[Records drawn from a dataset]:
- - - - -
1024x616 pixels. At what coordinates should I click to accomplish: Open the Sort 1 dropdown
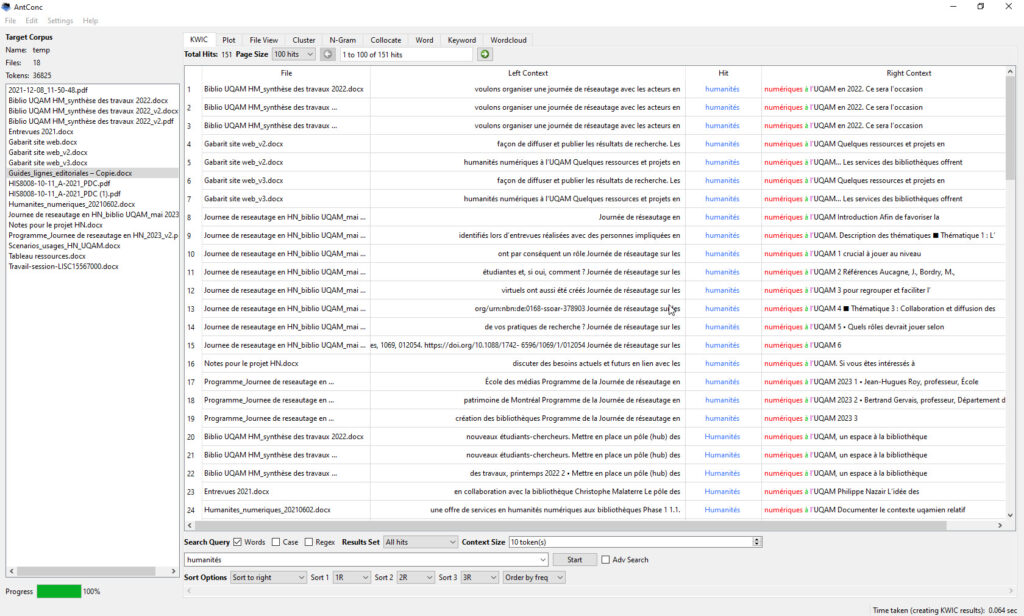350,578
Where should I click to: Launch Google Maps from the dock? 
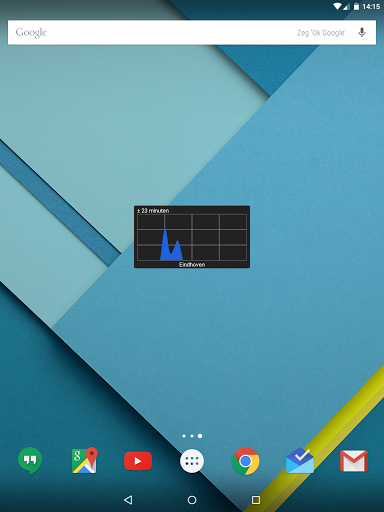(x=85, y=461)
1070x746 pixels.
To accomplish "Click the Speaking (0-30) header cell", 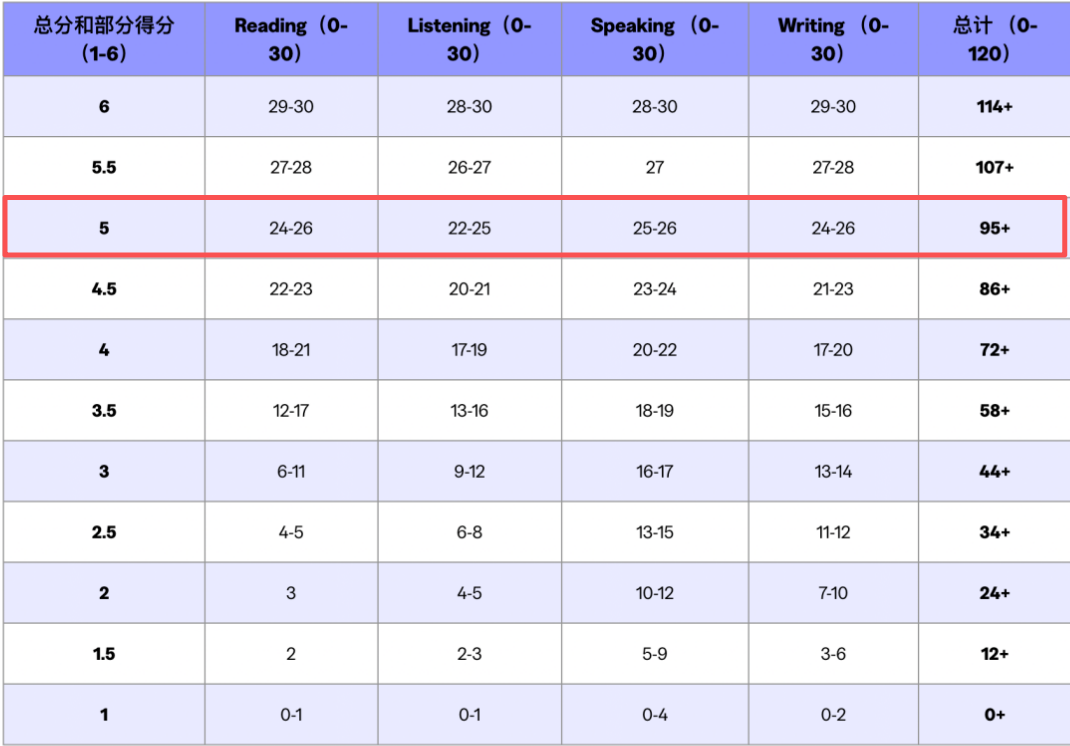I will click(654, 39).
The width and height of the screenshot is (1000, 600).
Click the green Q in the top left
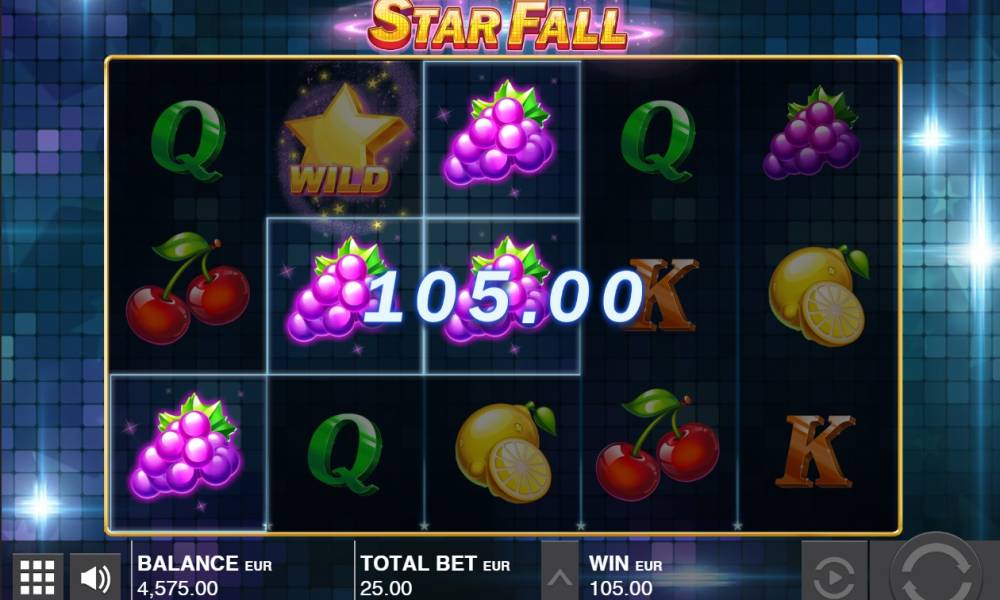point(188,141)
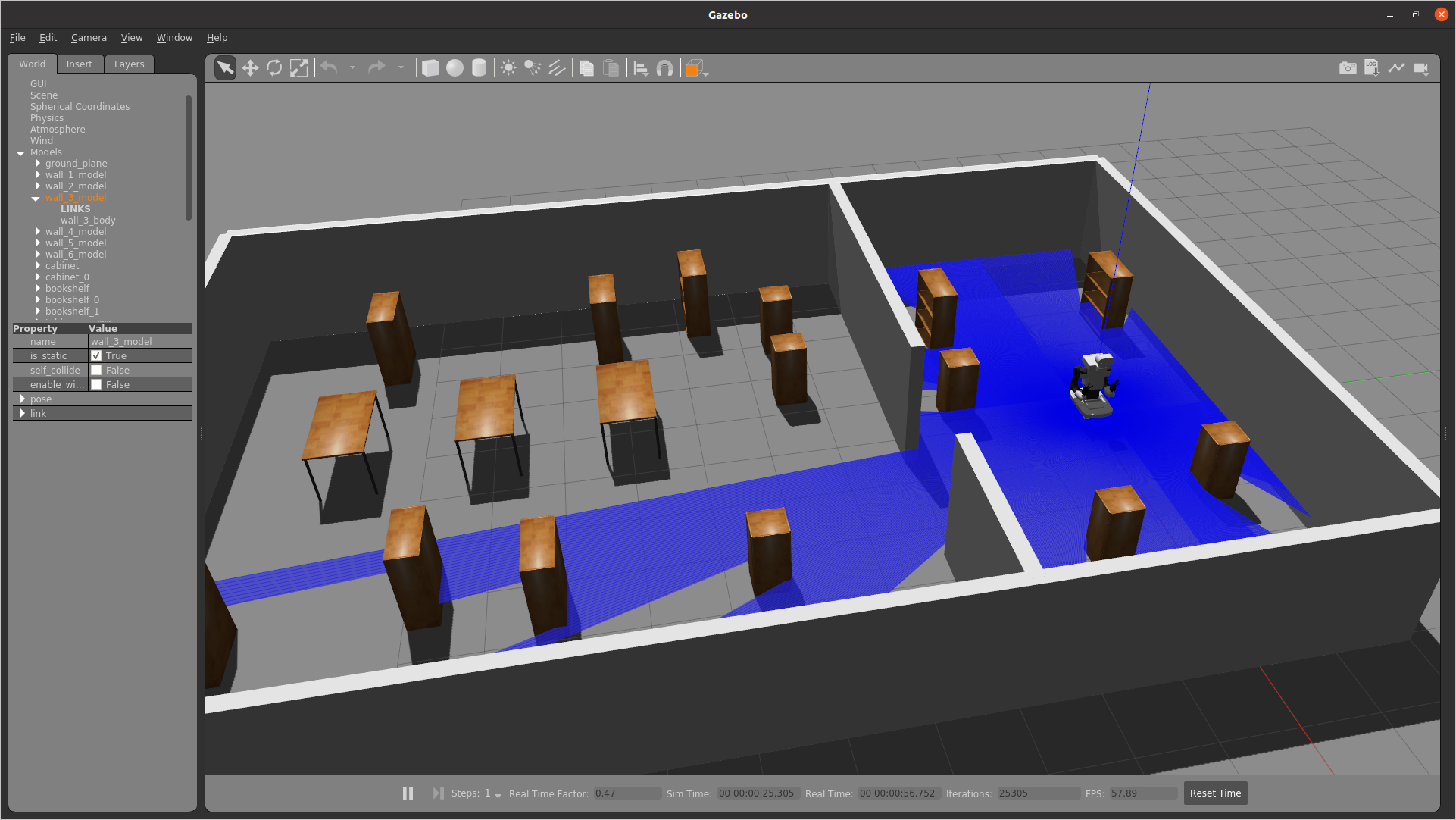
- - - - -
[Work task]:
With the pictures left out, please output each line from the one containing "The width and" through the end of the entries, exactly as it is.

[Response below]:
The width and height of the screenshot is (1000, 600).
Click the green Q in the top left
point(188,141)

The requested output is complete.